I am very interested in diskmaker logs then.

Comment 4 Jan Safranek 2021-10-19 14:22:25 UTC
Friendly reminder: we're still waiting for diskmaker logs (from a build with #2008088 fixed).

Comment 5 Mario Vázquez 2021-10-19 18:35:26 UTC
Hey @jsafrane apologies for the delay in the response.

I just attached a tar.gz file with three log files:

- diskmakerlogs-before-workload.log -> I deleted the diskmaker when workload was not deployed and PVs where available, this are the logs at that point
- diskmakerlogs-after-workload-before-cleanup.log -> Diskmaker logs after all workload pods were running and PVs were bound to their respective pvcs.
- diskmakerlogs-after-workload-after-cleanup.log -> Diskmaker logs after workload was removed from the cluster and after PVs stopped being re-created (It took around 4m30s for diskmaker to stop re-creating PVs).

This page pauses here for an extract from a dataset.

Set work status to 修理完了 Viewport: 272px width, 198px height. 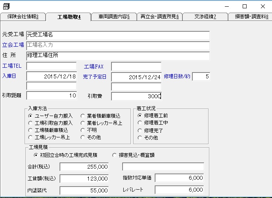click(x=140, y=130)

One of the PVs that got re-created several times was local-pv-a154f0f1.


I used the CatalogSource "quay.io/gnufied/gnufied-index:oct4-1120" which iiuc was the dev build that QE used to verify the fix on 4.8 (diskmaker image: quay.io/gnufied/local-diskmaker:oct4-1120)

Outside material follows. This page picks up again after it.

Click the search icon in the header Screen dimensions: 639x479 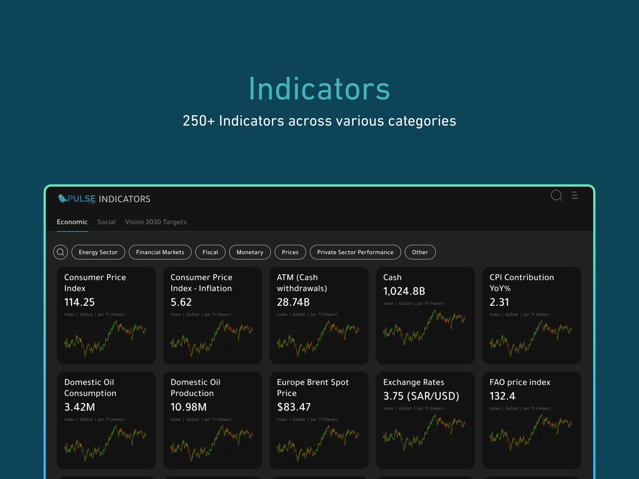pos(556,195)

I'm going to test now with LSO from 4.8.14 and will update the BZ.

Comment 7 Mario Vázquez 2021-10-19 18:52:41 UTC
Tested again with the latest LSO from 4.8.14:

local-storage-operator.4.8.0-202110011559   Local Storage   4.8.0-202110011559              Succeeded

I was able to reproduce the issue.

Attached is a new tar.gz with the same logs.

Comment 9 Mario Vázquez 2021-10-20 13:23:48 UTC
Tested with the latest LSO from 4.8.15:

local-storage-operator.4.8.0-202110121407   Local Storage   4.8.0-202110121407   local-storage-operator.4.8.0-202110011559   Succeeded

The issue cannot be reproduced. Closing now.